* **Records for this exercise**:
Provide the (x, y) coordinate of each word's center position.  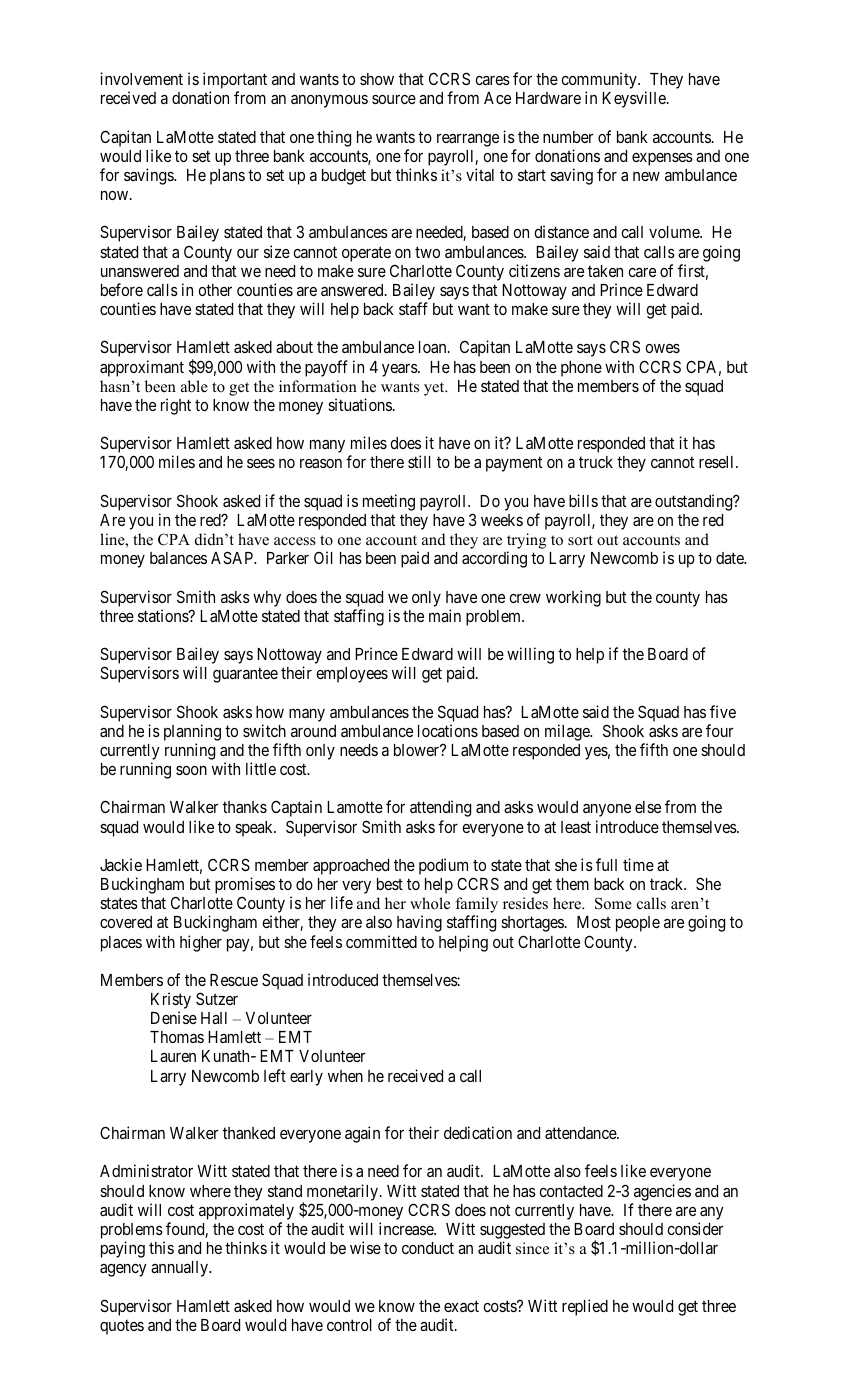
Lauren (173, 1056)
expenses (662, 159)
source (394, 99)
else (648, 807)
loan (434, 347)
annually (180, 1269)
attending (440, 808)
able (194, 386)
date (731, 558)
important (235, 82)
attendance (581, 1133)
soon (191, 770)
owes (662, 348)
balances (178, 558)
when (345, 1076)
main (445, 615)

--

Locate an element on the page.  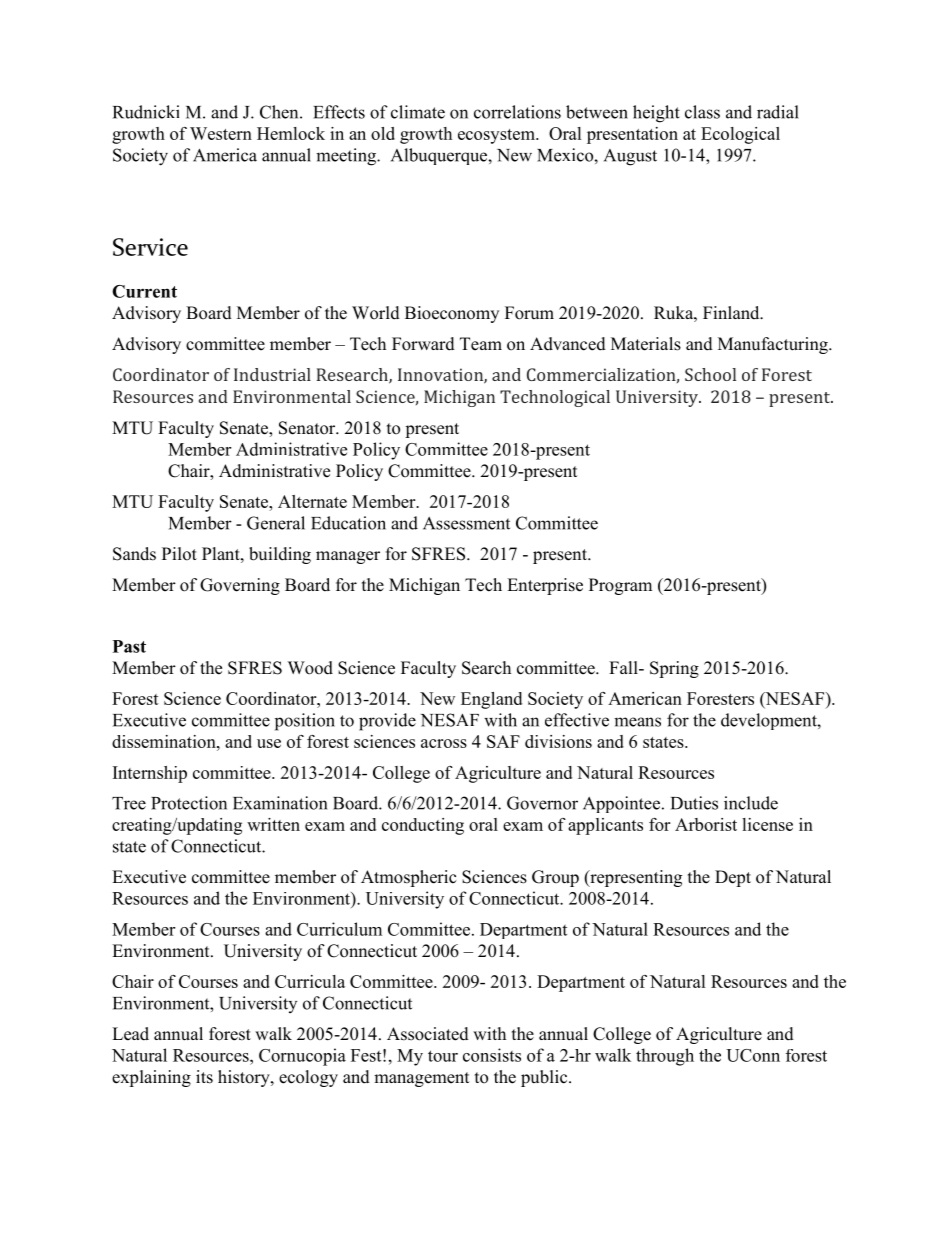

* **Direction**:
Put the data lines running from the line containing "date (731, 558)" through the line containing "main (445, 615)", both included, into a numbered list, leaving out any blank lines.

* **Finished answer**:
1. date (731, 558)
2. important (235, 82)
3. attendance (581, 1133)
4. soon (191, 770)
5. owes (662, 348)
6. balances (178, 558)
7. when (345, 1076)
8. main (445, 615)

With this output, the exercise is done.